Task description: Copy the material word for word, from its first line through the line containing "(x=147, y=430)", inclusive.

┄┄┄┄┄┄

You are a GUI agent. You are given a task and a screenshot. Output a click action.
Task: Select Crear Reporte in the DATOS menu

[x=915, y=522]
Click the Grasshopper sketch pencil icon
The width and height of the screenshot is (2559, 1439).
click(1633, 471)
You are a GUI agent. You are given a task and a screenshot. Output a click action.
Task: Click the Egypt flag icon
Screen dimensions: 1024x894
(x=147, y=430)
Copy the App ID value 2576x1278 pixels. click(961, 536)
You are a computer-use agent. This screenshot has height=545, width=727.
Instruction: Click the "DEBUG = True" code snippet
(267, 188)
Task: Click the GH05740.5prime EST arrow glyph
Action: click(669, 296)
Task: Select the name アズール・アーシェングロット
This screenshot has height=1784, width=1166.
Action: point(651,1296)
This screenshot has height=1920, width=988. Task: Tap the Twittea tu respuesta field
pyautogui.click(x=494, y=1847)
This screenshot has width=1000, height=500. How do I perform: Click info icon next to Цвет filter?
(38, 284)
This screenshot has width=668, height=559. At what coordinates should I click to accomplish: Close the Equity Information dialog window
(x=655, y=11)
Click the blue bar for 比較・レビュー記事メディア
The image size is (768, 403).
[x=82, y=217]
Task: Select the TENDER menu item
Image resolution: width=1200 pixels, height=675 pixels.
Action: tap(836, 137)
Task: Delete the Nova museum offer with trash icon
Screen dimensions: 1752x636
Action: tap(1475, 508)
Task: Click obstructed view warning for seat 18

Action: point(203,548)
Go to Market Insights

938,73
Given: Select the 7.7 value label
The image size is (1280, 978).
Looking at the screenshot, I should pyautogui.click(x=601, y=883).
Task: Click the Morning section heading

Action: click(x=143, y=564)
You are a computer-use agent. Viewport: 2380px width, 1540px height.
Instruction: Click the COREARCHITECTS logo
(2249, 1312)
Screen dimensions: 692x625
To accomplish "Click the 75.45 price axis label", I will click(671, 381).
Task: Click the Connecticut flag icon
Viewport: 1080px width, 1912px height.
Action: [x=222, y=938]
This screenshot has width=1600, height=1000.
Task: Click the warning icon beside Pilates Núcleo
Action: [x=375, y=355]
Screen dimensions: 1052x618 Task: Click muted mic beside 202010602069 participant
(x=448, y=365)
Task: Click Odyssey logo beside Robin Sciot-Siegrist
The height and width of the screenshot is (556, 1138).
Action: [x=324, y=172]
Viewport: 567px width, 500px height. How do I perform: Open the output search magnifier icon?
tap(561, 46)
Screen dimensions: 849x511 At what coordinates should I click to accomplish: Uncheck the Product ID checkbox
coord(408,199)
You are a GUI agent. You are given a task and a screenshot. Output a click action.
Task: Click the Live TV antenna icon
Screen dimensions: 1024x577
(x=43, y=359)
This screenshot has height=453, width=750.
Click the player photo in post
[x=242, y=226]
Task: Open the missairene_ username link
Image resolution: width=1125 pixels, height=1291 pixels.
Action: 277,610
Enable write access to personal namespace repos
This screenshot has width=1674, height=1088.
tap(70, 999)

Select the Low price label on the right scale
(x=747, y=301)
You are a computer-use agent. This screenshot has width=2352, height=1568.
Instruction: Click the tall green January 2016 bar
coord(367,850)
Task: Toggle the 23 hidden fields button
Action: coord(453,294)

┄┄┄┄┄┄

Exercise solution:
You are a GUI agent. You are given a task and a screenshot. Output a click action.
Task: Select Crear Reporte in the DATOS menu

[x=915, y=522]
Click the Grasshopper sketch pencil icon
The width and height of the screenshot is (2559, 1439).
click(1633, 471)
You are a GUI agent. You are given a task and a screenshot. Output a click action.
Task: Click the Egypt flag icon
Screen dimensions: 1024x894
(x=147, y=430)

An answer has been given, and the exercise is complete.